加えて20年度の補正予算では、2年間で5,000億円に上る「新型コロナウイルス感染症危機対応緊急支援円借款」の実施が決定している。すでにフィリピンでは7月1日、インドネシアでは8月3日、バングラデシュでは5日に借款契約(L/A)の調印を終えたところだ他のアジア諸国ともオンライン上で協議を重ねており、順次L/Aを締結していく予定だ。

コロナ禍の国際社会においては、中国がマスク外交を展開したり、自国の医療団を世界の約30カ国に派遣したりと、その存在感を強めている。中国に伍していくためにも、「人間の安全保障」を目指した協力を推進していく必要があると認識している。

他方、インフラ分野でもポストコロナに対応した取り組みを進めていくつもりだ。例えば、7月に経協インフラ戦略会議がとりまとめた「インフラ海外展開に関する新戦略」の中でも柱の1つとして据えられている、病院や医療機材などの医療インフラは重視していく。

コンサルに求められる「現地化」

そうした中で、コロナ禍においても新規の公示案件の数は減らさないようにしている。7月時点では10月以降に現地出張が再開できる前提で公示を行っているが、難しい場合には国内作業に振り替えてもらうなどの対応を取っていく。すべてを国内業務で対応できるような案件の発注も検討しているところだ。

他方、すでにベトナム、タイ、ミャンマー、ラオス、カンボジア、マレーシアの6カ国ではJICA関係者の渡航制限を緩和しており、これらの国へはJICA専門家の帰任も始まっている。渡航を再開する国は今後も徐々に増えていくと思う。なお、渡航再開の判断は一律の基準を設けずに、その国の状況に応じて随時行っていくつもりだ。

とはいえ、新型コロナの終息の目途が立たない中ではアフリカや中南米など渡航制限が当面続くところも多いだろう。そうした中では、遠隔による事業実施に加えて、「現地化」を進めて現地リソースを活用できる体制を整えることもこれまで以上に必要になってくるかもしれない。すでにミャンマーやフィリピンなどに現地法人を持つ日本企業は、彼らと連携しながら事業を進めている。

現地化は、企業の価格競争力を強めることにもなる。コンサルタント等契約(業務実施契約)の選定方式は将来的にQCBS(技術・価格評価方式)へと全面切り替えとなる。価格点の比重が大きくなる中では、現地化により人件費などをコストダウンできる企業が有利になることも予想される。

経団連とも連携しDXを本格化

ポストコロナの途上国開発においては、デジタルトランスフォーメーション(DX)も欠かせない。途上国の一部では「伝統的なインフラの施工は日本に頼みたいが、ソフト面、特に最先端の技術を導入する際は中国に頼みたい」という声も聞かれるなど、DXは日本の開発協力において喫緊の課題となっている。
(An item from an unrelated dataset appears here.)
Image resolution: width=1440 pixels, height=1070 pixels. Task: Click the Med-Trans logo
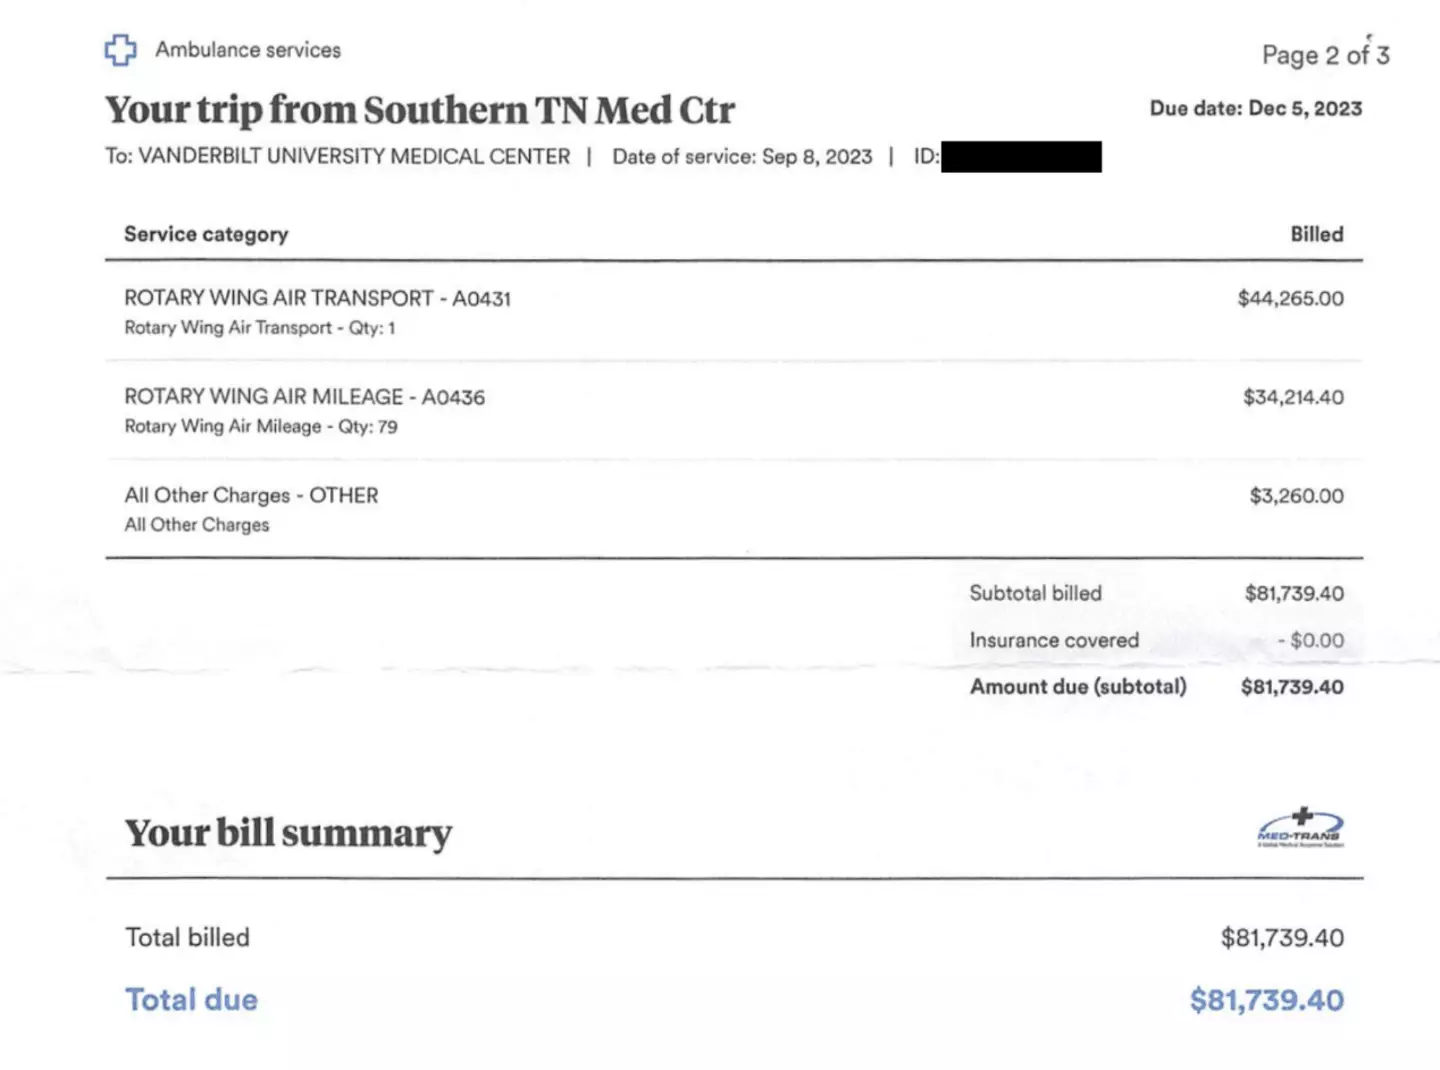(1300, 828)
そこでJICAは19年12月、北岡伸一理事長直轄のタスクフォースを立ち上げて、政府開発援助(ODA)事業におけるデジタル活用の可能性を検討した。その中で、(一社)日本経済団体連合会(経団連)と共同で、民間企業の持つデジタル技術やノウハウを活用したソリューションとODA事業を組み合わせたメニューブックを作成した。
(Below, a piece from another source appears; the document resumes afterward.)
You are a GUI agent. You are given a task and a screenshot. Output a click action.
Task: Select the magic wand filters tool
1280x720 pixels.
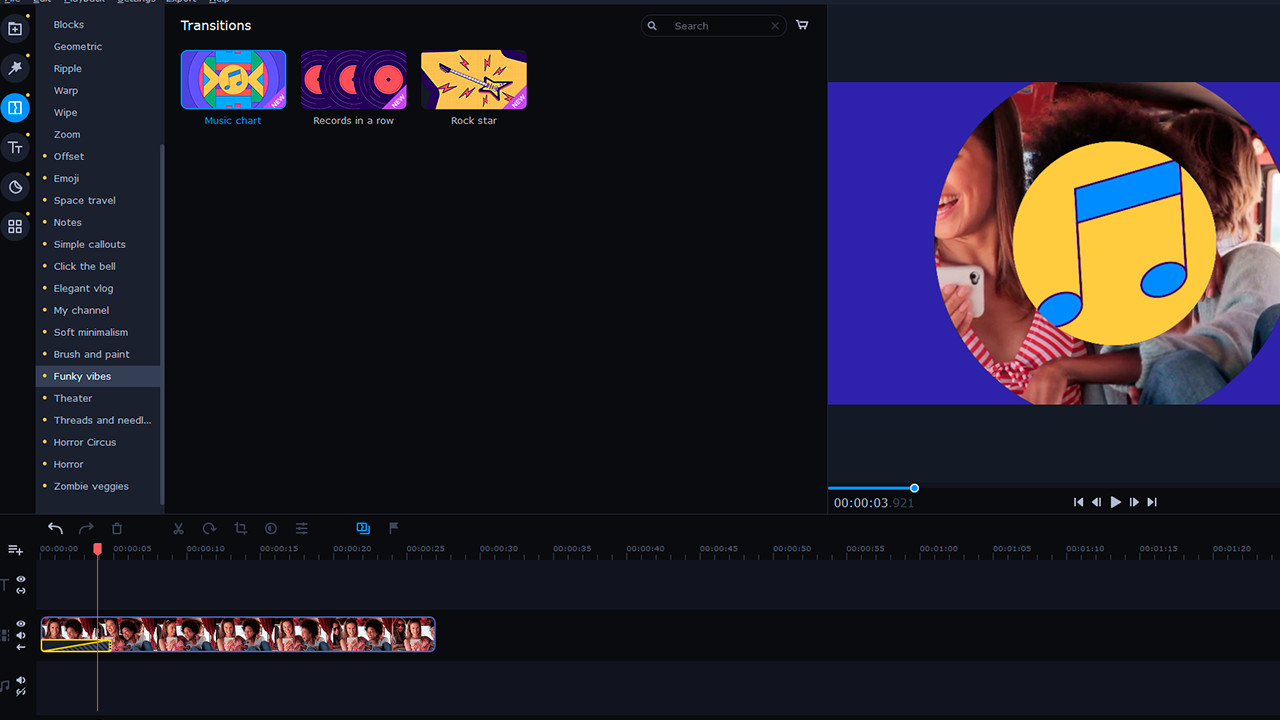click(15, 68)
このメニューブックには全部で65のメニューが掲載されているが、全て民間企業による提案事業であり、活用が想定されるODAのスキームや金額の目安も試算されている。今後はこれらをODA事業の中に取り入れていくことを目指す。

例えば、途上国の保健医療における政策や法律、規制などを集めてデータベース化することで、民間企業にとっても投資しやすい環境を整えるとともに、遠隔医療やドローンなどを活用した新たな公衆衛生インフラの導入を見据えたデジタルヘルスの取り組みを進めていくといったものがある。
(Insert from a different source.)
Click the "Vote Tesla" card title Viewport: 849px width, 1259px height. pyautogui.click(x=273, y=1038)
20年6月にはこのタスクフォースの活動を引き継ぐ形で、ガバナンス・平和構築部内に「STI・DX室」を新設した。ODAのあらゆるスキームでDXを本格化させるべく、このメニューブックを英文化しており、相手国政府へ提案していくつもりだ。ぜひ開発コンサルティング企業の方々にも、フィージビリティ調査(F/S)や事業の提案時にメニューブックを活用していただきたい。

日本経済の活性化にも貢献

日本の経済も疲弊している中でODA事業を続けていくには、国民の理解を得ることが必須だ。そのため、JICAとしては①インフラ輸出の継続、②外国人材の受け入れ、③知日派・親日派の拡大、④中小企業の海外展開支援、の4つの点で日本経済の活性化にも貢献していきたいと考えている。

①では、途上国のインフラ整備を通じて日本経済のさらなる成長を後押ししたい。②では、JICA海外協力隊のOB・OGに自身の経験や語学力を生かして、地方自治体や住民と外国人とをつなぐ存在として活躍してもらうつもりだ。

③においては、北岡理事長のイニシアチブの下、途上国の未来を支えるリーダーとなり得る人材を日本の大学へ招き、日本の近代化の経験などを体系的に学んでもらう「JICA開発大学院連携」を進めている。また、④の取り組みによって中小企業の国際化を促進することで、日本の地方を活性化させていきたい。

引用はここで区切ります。